Dylan Barber joined the Department of Materials Science and Engineering at UW–Madison as an Assistant Professor in August 2025. Dylan earned his B.A. in Chemistry from Williams College, where he started his research career as a polymer chemist designing antioxidant block copolymers for drug delivery under the mentorship of Sarah Goh. He earned his Ph.D. in Polymer Science and Engineering from the University of Massachusetts Amherst under the joint mentorship of Alfred J. Crosby and Todd Emrick, where he synthesized stimulus-responsive copolymers and used them to build programmable mesoscale filaments capable of selective co-assembly with foreign bodies in solution, self-assembly into filamentous bio-inspired bundles, and recapitulation of molecular-scale phenomena (e.g., block copolymers) at larger length-scales. In 2021, he started work as a Postdoctoral Fellow for Jennifer Lewis at Harvard University, where he developed strategies for manufacturing porous electrodes for electrochemical flow systems via direct ink writing, and the rational design, synthesis, and physical characterization of stable room-temperature zwitterionic liquids.

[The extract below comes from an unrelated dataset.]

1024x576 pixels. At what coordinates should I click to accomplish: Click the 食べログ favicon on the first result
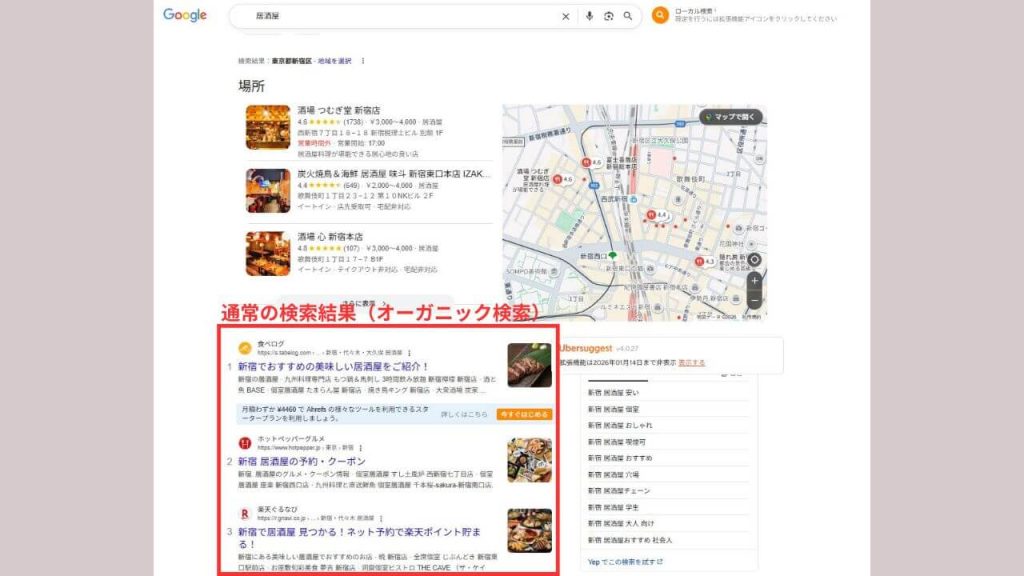click(x=244, y=347)
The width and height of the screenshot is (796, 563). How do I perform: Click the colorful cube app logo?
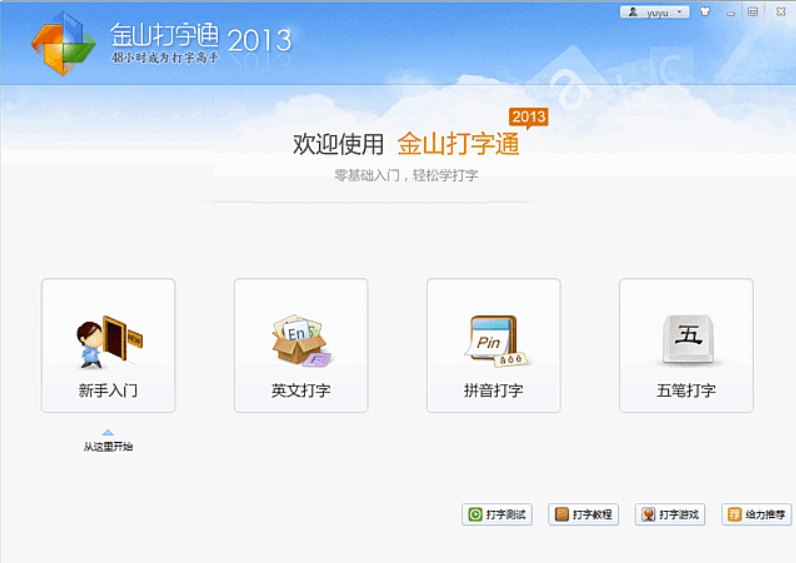63,43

He now runs the Precision Polymer Group at UW–Madison, dedicated to the synthesis of novel polymers with tailored architectures that address grand challenges in energy generation, energy transduction, energy storage, the internet of things, human health, and a circular economy. Currently, he is curious about polymers that can be sorted into two broad classes:
Polarizable Soft Matter. Despite extraordinary potential for real-world impact, few materials combine a large dielectric constant with mechanical softness because both the fundamental physics of such materials and the synthetic chemistry that will build them are poorly understood. The Precision Polymers Group is addressing this by synthesizing and characterizing polymer melts that challenge the current paradigm of the molecular dipole in service of better energy technologies, robotics, and medicine.
Sequence-defined polymers. Control of polymer architecture at the level of individual repeat units will unlock molecular machines, molecular data storage, and elastomers with programmable self-degradation for closed-loop recycling. Yet, current strategies cannot deliver structural control at useful scale, speed, and purity. We develop high-throughput synthesis pathways to sequence-defined polymers with potential impact from data storage to sustainability.